WHAT THE TASK ASKS: Your answer must be the full set of entries, reproduced exactly.

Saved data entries
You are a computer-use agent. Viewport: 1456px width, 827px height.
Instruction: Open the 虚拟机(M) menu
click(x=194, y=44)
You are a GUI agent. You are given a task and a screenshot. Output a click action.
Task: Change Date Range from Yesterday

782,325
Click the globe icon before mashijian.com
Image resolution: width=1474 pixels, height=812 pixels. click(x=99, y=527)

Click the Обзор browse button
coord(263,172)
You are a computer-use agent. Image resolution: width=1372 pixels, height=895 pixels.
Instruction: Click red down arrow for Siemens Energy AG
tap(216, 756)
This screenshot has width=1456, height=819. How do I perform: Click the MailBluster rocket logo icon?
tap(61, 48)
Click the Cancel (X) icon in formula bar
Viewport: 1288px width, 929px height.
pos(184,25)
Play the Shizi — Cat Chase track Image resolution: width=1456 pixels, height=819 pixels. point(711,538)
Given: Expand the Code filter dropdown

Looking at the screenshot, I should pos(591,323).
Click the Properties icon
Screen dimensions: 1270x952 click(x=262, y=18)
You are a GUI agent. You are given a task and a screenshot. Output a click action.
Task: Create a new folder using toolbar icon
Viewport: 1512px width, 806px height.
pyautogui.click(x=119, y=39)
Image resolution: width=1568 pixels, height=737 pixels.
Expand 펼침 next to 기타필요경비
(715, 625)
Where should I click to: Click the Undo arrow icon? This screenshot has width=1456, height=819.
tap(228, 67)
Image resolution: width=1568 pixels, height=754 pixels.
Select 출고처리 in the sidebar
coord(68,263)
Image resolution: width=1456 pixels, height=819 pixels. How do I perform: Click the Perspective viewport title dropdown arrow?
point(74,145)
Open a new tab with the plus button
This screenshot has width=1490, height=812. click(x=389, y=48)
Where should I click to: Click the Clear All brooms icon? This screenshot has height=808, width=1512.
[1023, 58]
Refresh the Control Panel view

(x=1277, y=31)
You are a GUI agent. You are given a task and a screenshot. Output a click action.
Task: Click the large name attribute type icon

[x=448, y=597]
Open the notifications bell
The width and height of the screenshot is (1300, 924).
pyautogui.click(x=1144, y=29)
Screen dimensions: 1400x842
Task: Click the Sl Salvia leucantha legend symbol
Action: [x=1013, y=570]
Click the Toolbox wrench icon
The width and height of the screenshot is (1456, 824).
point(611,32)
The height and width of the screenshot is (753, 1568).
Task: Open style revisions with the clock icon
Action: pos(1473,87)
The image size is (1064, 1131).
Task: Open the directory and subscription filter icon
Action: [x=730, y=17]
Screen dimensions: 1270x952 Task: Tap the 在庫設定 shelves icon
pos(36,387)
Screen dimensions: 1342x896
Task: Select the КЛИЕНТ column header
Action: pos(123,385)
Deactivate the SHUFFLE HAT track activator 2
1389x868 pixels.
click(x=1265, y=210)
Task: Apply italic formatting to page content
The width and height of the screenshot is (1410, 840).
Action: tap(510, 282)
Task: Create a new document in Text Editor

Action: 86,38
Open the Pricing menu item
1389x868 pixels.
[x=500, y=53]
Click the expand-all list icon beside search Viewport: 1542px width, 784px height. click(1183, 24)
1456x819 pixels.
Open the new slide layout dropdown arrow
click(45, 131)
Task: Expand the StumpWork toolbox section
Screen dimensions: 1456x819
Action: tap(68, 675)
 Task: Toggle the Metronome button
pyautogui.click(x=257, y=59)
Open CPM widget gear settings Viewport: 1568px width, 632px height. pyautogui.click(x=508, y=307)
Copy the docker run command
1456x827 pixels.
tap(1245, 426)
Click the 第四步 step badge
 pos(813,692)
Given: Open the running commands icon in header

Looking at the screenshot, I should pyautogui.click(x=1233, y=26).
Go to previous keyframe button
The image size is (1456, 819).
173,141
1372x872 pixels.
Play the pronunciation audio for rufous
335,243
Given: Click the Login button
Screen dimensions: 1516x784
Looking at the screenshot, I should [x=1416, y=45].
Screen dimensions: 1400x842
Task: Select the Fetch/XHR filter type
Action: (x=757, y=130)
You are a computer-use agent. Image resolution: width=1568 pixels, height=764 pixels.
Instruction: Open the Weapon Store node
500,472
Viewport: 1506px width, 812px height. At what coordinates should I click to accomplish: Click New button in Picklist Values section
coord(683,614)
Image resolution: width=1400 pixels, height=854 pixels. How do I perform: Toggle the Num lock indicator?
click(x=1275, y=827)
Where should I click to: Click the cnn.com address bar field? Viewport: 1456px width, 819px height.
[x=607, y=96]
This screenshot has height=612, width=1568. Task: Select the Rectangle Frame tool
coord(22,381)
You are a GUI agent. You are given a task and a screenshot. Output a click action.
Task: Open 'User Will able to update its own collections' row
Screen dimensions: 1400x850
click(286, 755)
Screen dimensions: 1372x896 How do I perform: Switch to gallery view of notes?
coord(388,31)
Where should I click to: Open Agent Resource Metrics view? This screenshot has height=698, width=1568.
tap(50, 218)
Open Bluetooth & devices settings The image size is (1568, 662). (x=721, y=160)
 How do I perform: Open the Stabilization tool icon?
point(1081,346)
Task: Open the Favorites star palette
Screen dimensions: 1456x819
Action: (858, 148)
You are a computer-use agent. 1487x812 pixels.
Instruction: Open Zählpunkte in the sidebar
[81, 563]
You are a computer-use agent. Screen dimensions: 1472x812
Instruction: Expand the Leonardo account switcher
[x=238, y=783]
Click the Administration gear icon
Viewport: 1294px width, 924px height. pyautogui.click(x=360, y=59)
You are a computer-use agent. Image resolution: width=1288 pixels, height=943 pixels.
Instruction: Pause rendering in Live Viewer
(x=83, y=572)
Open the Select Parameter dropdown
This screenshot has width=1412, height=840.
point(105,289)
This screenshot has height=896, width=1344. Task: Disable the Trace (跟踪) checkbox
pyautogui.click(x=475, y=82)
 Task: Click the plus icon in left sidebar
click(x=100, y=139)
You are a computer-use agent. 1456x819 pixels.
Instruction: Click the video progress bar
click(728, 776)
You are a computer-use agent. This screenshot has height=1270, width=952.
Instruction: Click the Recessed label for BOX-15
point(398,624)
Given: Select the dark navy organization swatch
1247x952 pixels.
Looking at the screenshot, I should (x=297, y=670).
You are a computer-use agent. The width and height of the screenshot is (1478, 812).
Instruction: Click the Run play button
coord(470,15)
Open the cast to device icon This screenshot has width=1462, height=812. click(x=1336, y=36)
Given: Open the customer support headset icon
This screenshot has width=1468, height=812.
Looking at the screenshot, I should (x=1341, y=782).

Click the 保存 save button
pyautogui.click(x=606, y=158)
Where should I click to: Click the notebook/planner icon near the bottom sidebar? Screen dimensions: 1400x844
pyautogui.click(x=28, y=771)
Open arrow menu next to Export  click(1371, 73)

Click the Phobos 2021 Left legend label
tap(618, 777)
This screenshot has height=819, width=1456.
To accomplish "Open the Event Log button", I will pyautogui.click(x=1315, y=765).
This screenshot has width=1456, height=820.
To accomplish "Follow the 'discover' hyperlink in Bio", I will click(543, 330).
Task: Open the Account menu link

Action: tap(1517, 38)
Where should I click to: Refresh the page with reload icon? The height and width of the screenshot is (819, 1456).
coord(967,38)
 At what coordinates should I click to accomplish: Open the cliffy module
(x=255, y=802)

SOLUTION TO THIS PROBLEM:
You are a computer-use agent. Viewport: 1456px width, 827px height.
Instruction: Open the 虚拟机(M) menu
click(x=194, y=44)
You are a GUI agent. You are given a task and a screenshot. Output a click action.
Task: Change Date Range from Yesterday

782,325
Click the globe icon before mashijian.com
Image resolution: width=1474 pixels, height=812 pixels. click(x=99, y=527)

Click the Обзор browse button
coord(263,172)
You are a computer-use agent. Image resolution: width=1372 pixels, height=895 pixels.
Instruction: Click red down arrow for Siemens Energy AG
tap(216, 756)
This screenshot has width=1456, height=819. How do I perform: Click the MailBluster rocket logo icon?
tap(61, 48)
Click the Cancel (X) icon in formula bar
Viewport: 1288px width, 929px height.
pos(184,25)
Play the Shizi — Cat Chase track Image resolution: width=1456 pixels, height=819 pixels. point(711,538)
Given: Expand the Code filter dropdown

Looking at the screenshot, I should pos(591,323).
Click the Properties icon
Screen dimensions: 1270x952 click(x=262, y=18)
You are a GUI agent. You are given a task and a screenshot. Output a click action.
Task: Create a new folder using toolbar icon
Viewport: 1512px width, 806px height.
pyautogui.click(x=119, y=39)
Image resolution: width=1568 pixels, height=737 pixels.
Expand 펼침 next to 기타필요경비
(715, 625)
Where should I click to: Click the Undo arrow icon? This screenshot has width=1456, height=819.
tap(228, 67)
Image resolution: width=1568 pixels, height=754 pixels.
Select 출고처리 in the sidebar
coord(68,263)
Image resolution: width=1456 pixels, height=819 pixels. How do I perform: Click the Perspective viewport title dropdown arrow?
point(74,145)
Open a new tab with the plus button
This screenshot has width=1490, height=812. click(x=389, y=48)
Where should I click to: Click the Clear All brooms icon? This screenshot has height=808, width=1512.
[1023, 58]
Refresh the Control Panel view

(x=1277, y=31)
You are a GUI agent. You are given a task and a screenshot. Output a click action.
Task: Click the large name attribute type icon

[x=448, y=597]
Open the notifications bell
The width and height of the screenshot is (1300, 924).
pyautogui.click(x=1144, y=29)
Screen dimensions: 1400x842
Task: Click the Sl Salvia leucantha legend symbol
Action: [x=1013, y=570]
Click the Toolbox wrench icon
The width and height of the screenshot is (1456, 824).
point(611,32)
The height and width of the screenshot is (753, 1568).
Task: Open style revisions with the clock icon
Action: pos(1473,87)
The image size is (1064, 1131).
Task: Open the directory and subscription filter icon
Action: [x=730, y=17]
Screen dimensions: 1270x952 Task: Tap the 在庫設定 shelves icon
pos(36,387)
Screen dimensions: 1342x896
Task: Select the КЛИЕНТ column header
Action: pos(123,385)
Deactivate the SHUFFLE HAT track activator 2
1389x868 pixels.
click(x=1265, y=210)
Task: Apply italic formatting to page content
The width and height of the screenshot is (1410, 840).
Action: tap(510, 282)
Task: Create a new document in Text Editor

Action: 86,38
Open the Pricing menu item
1389x868 pixels.
[x=500, y=53]
Click the expand-all list icon beside search Viewport: 1542px width, 784px height. click(1183, 24)
1456x819 pixels.
Open the new slide layout dropdown arrow
click(45, 131)
Task: Expand the StumpWork toolbox section
Screen dimensions: 1456x819
Action: tap(68, 675)
 Task: Toggle the Metronome button
pyautogui.click(x=257, y=59)
Open CPM widget gear settings Viewport: 1568px width, 632px height. pyautogui.click(x=508, y=307)
Copy the docker run command
1456x827 pixels.
tap(1245, 426)
Click the 第四步 step badge
 pos(813,692)
Given: Open the running commands icon in header

Looking at the screenshot, I should pyautogui.click(x=1233, y=26).
Go to previous keyframe button
The image size is (1456, 819).
173,141
1372x872 pixels.
Play the pronunciation audio for rufous
335,243
Given: Click the Login button
Screen dimensions: 1516x784
Looking at the screenshot, I should [x=1416, y=45].
Screen dimensions: 1400x842
Task: Select the Fetch/XHR filter type
Action: (x=757, y=130)
You are a computer-use agent. Image resolution: width=1568 pixels, height=764 pixels.
Instruction: Open the Weapon Store node
500,472
Viewport: 1506px width, 812px height. At what coordinates should I click to accomplish: Click New button in Picklist Values section
coord(683,614)
Image resolution: width=1400 pixels, height=854 pixels. How do I perform: Toggle the Num lock indicator?
click(x=1275, y=827)
Where should I click to: Click the cnn.com address bar field? Viewport: 1456px width, 819px height.
[x=607, y=96]
This screenshot has height=612, width=1568. Task: Select the Rectangle Frame tool
coord(22,381)
You are a GUI agent. You are given a task and a screenshot. Output a click action.
Task: Open 'User Will able to update its own collections' row
Screen dimensions: 1400x850
click(286, 755)
Screen dimensions: 1372x896 How do I perform: Switch to gallery view of notes?
coord(388,31)
Where should I click to: Open Agent Resource Metrics view? This screenshot has height=698, width=1568.
tap(50, 218)
Open Bluetooth & devices settings The image size is (1568, 662). (x=721, y=160)
 How do I perform: Open the Stabilization tool icon?
point(1081,346)
Task: Open the Favorites star palette
Screen dimensions: 1456x819
Action: (858, 148)
You are a computer-use agent. 1487x812 pixels.
Instruction: Open Zählpunkte in the sidebar
[81, 563]
You are a computer-use agent. Screen dimensions: 1472x812
Instruction: Expand the Leonardo account switcher
[x=238, y=783]
Click the Administration gear icon
Viewport: 1294px width, 924px height. pyautogui.click(x=360, y=59)
You are a computer-use agent. Image resolution: width=1288 pixels, height=943 pixels.
Instruction: Pause rendering in Live Viewer
(x=83, y=572)
Open the Select Parameter dropdown
This screenshot has width=1412, height=840.
point(105,289)
This screenshot has height=896, width=1344. Task: Disable the Trace (跟踪) checkbox
pyautogui.click(x=475, y=82)
 Task: Click the plus icon in left sidebar
click(x=100, y=139)
You are a computer-use agent. 1456x819 pixels.
Instruction: Click the video progress bar
click(728, 776)
You are a computer-use agent. This screenshot has height=1270, width=952.
Instruction: Click the Recessed label for BOX-15
point(398,624)
Given: Select the dark navy organization swatch
1247x952 pixels.
Looking at the screenshot, I should (x=297, y=670).
You are a computer-use agent. The width and height of the screenshot is (1478, 812).
Instruction: Click the Run play button
coord(470,15)
Open the cast to device icon This screenshot has width=1462, height=812. click(x=1336, y=36)
Given: Open the customer support headset icon
This screenshot has width=1468, height=812.
Looking at the screenshot, I should (x=1341, y=782).

Click the 保存 save button
pyautogui.click(x=606, y=158)
Where should I click to: Click the notebook/planner icon near the bottom sidebar? Screen dimensions: 1400x844
pyautogui.click(x=28, y=771)
Open arrow menu next to Export  click(1371, 73)

Click the Phobos 2021 Left legend label
tap(618, 777)
This screenshot has height=819, width=1456.
To accomplish "Open the Event Log button", I will pyautogui.click(x=1315, y=765).
This screenshot has width=1456, height=820.
To accomplish "Follow the 'discover' hyperlink in Bio", I will click(543, 330).
Task: Open the Account menu link

Action: tap(1517, 38)
Where should I click to: Refresh the page with reload icon? The height and width of the screenshot is (819, 1456).
coord(967,38)
 At what coordinates should I click to accomplish: Open the cliffy module
(x=255, y=802)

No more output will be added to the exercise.